Integrative Physiology Indian Medical PG Question 5: Match the following drugs in Column A with their contraindications in Column B.
| Column A | Column B |
| :-- | :-- |
| 1. Morphine | 1. QT prolongation |
| 2. Amiodarone | 2. Thromboembolism |
| 3. Vigabatrin | 3. Pregnancy |
| 4. Estrogen preparations | 4. Head injury |
- A. A-1, B-3, C-2, D-4
- B. A-4, B-1, C-3, D-2 (Correct Answer)
- C. A-3, B-2, C-4, D-1
- D. A-2, B-4, C-1, D-3
Integrative Physiology Explanation: ***A-4, B-1, C-3, D-2***
- **Morphine** is contraindicated in **head injury** as it can increase intracranial pressure and mask neurological symptoms.
- **Amiodarone** is contraindicated in patients with **QT prolongation** due to its risk of inducing more severe arrhythmias like Torsades de Pointes.
- **Vigabatrin** is contraindicated during **pregnancy** due to its potential for teratogenicity and adverse effects on fetal development.

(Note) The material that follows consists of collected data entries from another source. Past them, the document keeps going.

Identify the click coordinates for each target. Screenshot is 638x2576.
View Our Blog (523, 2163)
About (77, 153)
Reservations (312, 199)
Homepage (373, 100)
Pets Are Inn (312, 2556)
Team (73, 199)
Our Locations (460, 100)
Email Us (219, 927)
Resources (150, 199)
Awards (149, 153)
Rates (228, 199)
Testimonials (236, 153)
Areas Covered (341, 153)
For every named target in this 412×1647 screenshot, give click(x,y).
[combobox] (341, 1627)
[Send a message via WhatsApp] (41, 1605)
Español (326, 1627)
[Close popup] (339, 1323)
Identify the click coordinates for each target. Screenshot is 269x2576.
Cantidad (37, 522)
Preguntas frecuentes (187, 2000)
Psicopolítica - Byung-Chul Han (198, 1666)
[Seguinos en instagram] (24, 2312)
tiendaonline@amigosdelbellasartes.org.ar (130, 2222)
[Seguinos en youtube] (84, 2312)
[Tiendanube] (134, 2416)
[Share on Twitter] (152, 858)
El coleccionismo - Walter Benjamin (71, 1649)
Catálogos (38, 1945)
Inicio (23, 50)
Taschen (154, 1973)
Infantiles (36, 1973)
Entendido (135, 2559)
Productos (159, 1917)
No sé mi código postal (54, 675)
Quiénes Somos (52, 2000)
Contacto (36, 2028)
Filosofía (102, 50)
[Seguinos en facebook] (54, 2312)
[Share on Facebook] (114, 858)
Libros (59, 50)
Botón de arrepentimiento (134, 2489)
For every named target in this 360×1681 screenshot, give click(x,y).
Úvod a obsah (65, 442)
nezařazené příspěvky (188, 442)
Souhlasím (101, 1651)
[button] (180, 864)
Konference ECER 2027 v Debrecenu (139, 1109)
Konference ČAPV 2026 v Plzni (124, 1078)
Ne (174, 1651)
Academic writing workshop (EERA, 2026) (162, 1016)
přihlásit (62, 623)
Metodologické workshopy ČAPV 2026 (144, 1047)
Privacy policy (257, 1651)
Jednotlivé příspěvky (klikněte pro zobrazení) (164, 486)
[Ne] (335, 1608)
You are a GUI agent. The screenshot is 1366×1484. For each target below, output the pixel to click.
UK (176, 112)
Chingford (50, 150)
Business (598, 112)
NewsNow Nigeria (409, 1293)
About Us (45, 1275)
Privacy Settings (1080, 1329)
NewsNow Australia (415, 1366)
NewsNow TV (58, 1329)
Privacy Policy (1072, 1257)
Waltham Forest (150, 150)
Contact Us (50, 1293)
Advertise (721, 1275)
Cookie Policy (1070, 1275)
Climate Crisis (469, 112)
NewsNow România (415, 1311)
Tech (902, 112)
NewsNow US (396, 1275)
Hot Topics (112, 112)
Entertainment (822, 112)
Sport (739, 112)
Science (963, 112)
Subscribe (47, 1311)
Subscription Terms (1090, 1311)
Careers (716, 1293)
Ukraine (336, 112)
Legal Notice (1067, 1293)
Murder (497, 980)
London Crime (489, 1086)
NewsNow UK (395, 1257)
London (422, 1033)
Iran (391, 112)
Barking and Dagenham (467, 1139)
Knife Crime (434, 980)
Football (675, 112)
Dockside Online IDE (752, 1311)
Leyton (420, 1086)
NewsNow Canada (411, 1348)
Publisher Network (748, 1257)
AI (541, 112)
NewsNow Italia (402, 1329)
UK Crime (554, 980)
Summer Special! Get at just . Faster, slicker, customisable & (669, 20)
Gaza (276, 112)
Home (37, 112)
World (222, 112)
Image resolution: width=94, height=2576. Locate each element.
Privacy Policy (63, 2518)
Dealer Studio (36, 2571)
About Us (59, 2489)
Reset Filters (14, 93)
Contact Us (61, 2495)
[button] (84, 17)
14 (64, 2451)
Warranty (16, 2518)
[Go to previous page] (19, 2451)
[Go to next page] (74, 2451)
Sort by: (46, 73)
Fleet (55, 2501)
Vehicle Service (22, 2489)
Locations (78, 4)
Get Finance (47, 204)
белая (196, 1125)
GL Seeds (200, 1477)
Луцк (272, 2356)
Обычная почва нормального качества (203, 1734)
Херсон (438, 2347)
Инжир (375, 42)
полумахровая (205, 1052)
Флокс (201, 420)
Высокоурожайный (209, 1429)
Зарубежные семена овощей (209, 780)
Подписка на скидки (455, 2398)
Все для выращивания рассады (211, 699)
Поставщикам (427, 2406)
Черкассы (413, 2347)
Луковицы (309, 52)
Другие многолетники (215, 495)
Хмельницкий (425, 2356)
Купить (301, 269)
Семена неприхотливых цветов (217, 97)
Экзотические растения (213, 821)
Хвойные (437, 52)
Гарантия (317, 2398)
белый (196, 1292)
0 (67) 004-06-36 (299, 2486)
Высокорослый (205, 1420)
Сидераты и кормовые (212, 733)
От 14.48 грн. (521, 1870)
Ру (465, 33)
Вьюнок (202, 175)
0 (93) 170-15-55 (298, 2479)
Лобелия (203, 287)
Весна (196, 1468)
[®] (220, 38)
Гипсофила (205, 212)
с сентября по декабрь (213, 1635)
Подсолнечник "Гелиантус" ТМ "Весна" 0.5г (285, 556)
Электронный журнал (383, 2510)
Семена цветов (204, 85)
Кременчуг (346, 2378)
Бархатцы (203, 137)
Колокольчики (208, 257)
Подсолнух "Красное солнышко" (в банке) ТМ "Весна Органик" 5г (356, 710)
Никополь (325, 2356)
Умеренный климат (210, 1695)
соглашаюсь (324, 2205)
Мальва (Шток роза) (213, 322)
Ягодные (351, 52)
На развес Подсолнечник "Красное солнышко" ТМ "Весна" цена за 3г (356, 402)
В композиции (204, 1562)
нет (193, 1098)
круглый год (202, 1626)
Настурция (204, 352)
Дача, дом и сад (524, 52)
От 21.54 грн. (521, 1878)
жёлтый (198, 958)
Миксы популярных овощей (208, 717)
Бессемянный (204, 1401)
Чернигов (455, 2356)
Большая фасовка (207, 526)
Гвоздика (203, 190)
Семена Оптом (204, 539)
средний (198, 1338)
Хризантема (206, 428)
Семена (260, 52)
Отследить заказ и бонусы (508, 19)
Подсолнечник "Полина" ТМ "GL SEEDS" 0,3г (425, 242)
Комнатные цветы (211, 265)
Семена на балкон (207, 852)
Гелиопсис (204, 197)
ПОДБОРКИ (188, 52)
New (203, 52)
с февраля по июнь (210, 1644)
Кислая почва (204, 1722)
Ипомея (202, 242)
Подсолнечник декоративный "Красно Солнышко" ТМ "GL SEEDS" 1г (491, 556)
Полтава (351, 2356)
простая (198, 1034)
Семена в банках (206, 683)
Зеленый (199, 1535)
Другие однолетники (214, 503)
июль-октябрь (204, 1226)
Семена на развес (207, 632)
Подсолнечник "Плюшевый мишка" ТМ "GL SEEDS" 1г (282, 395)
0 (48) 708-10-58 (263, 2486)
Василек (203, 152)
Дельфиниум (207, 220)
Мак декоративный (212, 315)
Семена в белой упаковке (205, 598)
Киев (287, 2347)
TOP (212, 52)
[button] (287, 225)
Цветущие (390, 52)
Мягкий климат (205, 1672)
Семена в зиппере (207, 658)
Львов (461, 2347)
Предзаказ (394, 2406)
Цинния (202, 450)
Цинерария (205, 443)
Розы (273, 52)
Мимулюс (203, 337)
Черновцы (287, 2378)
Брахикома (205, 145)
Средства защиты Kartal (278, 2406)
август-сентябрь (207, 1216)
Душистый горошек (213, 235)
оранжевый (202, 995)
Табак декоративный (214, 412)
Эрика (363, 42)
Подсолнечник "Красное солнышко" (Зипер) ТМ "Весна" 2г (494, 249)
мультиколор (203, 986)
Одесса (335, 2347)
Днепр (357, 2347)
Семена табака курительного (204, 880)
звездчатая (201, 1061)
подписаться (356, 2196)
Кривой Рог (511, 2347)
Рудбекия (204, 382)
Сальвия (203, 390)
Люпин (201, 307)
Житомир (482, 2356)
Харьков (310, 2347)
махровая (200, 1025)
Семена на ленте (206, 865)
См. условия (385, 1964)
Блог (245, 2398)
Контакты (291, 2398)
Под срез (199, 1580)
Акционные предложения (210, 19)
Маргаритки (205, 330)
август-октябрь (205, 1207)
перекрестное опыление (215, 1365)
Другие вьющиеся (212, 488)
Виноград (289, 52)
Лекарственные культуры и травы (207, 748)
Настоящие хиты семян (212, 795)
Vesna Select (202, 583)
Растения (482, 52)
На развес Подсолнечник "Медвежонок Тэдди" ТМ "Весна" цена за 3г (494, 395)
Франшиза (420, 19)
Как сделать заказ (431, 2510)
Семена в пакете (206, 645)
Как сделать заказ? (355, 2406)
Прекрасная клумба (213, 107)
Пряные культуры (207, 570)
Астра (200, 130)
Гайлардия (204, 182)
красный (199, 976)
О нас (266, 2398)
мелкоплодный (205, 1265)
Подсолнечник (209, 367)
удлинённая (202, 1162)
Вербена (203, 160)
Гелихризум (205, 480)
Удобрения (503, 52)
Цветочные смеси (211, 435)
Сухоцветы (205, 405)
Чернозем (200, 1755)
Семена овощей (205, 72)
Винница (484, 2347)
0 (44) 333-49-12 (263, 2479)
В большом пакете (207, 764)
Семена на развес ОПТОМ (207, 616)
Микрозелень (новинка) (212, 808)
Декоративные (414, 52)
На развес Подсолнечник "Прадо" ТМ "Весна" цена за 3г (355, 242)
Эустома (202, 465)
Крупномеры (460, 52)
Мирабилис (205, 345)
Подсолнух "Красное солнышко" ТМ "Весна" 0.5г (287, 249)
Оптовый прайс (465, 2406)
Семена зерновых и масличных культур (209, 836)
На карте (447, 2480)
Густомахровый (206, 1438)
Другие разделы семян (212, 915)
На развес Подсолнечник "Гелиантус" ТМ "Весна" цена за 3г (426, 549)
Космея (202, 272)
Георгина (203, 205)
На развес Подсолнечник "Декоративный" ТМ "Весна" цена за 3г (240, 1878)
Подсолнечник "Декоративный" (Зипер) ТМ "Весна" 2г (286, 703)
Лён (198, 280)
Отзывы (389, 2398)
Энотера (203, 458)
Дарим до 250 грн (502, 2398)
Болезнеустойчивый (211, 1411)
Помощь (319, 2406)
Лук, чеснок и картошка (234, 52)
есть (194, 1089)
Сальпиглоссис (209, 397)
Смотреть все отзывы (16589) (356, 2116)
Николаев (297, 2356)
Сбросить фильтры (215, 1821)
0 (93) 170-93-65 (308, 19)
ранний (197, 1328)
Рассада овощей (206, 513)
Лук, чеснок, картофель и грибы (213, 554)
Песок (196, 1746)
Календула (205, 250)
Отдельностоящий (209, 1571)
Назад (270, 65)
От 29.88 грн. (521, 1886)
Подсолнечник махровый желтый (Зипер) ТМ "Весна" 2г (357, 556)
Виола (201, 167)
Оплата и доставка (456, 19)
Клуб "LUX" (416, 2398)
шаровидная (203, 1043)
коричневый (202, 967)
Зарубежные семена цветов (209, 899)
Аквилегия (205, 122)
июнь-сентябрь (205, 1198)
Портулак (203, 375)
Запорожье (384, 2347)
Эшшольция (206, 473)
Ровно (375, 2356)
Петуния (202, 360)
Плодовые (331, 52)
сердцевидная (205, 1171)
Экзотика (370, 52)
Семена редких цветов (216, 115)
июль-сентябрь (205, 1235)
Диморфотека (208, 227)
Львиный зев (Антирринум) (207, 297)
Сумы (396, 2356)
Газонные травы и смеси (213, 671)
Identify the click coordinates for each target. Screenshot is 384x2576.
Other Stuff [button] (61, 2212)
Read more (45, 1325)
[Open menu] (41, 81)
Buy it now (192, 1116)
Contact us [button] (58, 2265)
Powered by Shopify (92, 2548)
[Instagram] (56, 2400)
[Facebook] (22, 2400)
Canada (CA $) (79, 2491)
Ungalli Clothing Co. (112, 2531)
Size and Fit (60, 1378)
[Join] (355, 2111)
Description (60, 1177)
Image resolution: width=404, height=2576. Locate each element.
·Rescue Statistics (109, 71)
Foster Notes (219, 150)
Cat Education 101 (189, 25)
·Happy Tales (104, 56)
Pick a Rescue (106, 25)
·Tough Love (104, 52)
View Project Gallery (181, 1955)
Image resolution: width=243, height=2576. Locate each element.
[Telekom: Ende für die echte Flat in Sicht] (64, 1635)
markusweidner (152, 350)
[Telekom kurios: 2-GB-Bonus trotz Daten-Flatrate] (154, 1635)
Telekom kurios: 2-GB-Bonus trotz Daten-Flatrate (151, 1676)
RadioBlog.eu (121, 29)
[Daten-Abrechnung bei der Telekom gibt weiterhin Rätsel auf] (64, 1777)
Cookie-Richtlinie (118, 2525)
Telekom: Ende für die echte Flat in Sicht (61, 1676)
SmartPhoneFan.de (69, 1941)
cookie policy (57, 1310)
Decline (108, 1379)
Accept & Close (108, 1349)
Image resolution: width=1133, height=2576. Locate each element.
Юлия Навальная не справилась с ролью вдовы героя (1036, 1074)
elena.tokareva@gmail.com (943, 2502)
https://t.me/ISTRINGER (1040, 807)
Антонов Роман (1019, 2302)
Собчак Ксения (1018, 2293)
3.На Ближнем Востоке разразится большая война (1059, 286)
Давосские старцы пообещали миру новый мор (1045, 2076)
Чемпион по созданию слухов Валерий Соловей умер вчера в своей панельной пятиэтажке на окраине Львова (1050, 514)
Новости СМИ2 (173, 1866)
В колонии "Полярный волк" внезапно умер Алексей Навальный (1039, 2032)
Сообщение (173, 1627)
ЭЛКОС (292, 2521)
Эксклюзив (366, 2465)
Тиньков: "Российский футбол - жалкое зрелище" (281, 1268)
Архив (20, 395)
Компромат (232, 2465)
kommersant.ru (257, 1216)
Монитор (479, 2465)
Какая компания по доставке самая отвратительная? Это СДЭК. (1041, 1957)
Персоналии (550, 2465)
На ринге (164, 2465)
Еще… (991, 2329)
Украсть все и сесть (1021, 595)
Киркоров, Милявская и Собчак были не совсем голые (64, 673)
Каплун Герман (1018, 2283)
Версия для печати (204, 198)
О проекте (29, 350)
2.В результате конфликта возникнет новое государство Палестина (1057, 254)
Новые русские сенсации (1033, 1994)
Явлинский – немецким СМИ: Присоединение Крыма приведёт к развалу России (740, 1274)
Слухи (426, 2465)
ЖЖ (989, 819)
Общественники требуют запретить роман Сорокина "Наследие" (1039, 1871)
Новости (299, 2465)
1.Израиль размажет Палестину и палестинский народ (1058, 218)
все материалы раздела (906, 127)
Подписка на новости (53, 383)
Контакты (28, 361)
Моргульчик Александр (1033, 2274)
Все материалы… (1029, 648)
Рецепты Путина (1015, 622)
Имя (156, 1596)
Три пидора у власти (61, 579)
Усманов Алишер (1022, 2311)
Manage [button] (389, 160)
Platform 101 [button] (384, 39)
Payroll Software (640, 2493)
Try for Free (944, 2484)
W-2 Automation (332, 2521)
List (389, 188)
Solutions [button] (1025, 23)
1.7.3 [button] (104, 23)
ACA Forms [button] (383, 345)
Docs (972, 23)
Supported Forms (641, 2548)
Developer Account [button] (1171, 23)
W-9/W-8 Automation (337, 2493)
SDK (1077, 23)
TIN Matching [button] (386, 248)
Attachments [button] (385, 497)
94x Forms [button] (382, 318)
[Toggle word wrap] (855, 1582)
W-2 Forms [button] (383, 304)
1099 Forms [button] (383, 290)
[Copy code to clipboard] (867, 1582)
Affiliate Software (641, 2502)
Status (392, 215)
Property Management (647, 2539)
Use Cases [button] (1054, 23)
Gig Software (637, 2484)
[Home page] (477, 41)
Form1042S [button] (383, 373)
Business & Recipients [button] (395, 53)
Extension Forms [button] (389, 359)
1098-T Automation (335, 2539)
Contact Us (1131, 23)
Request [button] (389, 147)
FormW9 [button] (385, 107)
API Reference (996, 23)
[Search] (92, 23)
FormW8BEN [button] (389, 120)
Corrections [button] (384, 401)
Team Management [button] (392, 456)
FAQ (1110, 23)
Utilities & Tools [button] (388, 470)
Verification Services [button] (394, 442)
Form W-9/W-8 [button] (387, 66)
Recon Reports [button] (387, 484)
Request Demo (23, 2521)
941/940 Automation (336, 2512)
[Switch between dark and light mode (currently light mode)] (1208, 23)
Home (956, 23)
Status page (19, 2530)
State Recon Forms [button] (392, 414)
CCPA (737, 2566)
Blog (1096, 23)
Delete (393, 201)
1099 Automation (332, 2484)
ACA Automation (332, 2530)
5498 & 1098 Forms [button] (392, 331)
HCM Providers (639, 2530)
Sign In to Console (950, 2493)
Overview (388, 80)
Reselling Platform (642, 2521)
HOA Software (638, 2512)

- **Estrogen preparations** are contraindicated in patients with a history of **thromboembolism** due to their increased risk of blood clot formation.
*A-1, B-3, C-2, D-4*
- This option incorrectly matches **Morphine** with QT prolongation and **Estrogen preparations** with head injury, which are not their primary contraindications.
- It also incorrectly links **Vigabatrin** with thromboembolism and **Amiodarone** with pregnancy.
*A-3, B-2, C-4, D-1*
- This choice incorrectly associates **Morphine** with pregnancy and **Vigabatrin** with head injury, which are not the most critical or direct contraindications.
- It also misaligns **Amiodarone** with thromboembolism and **Estrogen preparations** with QT prolongation.
*A-2, B-4, C-1, D-3*
- This option incorrectly matches **Morphine** with thromboembolism and **Amiodarone** with head injury, which are not their most significant contraindications.
- It also incorrectly links **Vigabatrin** with QT prolongation and **Estrogen preparations** with pregnancy.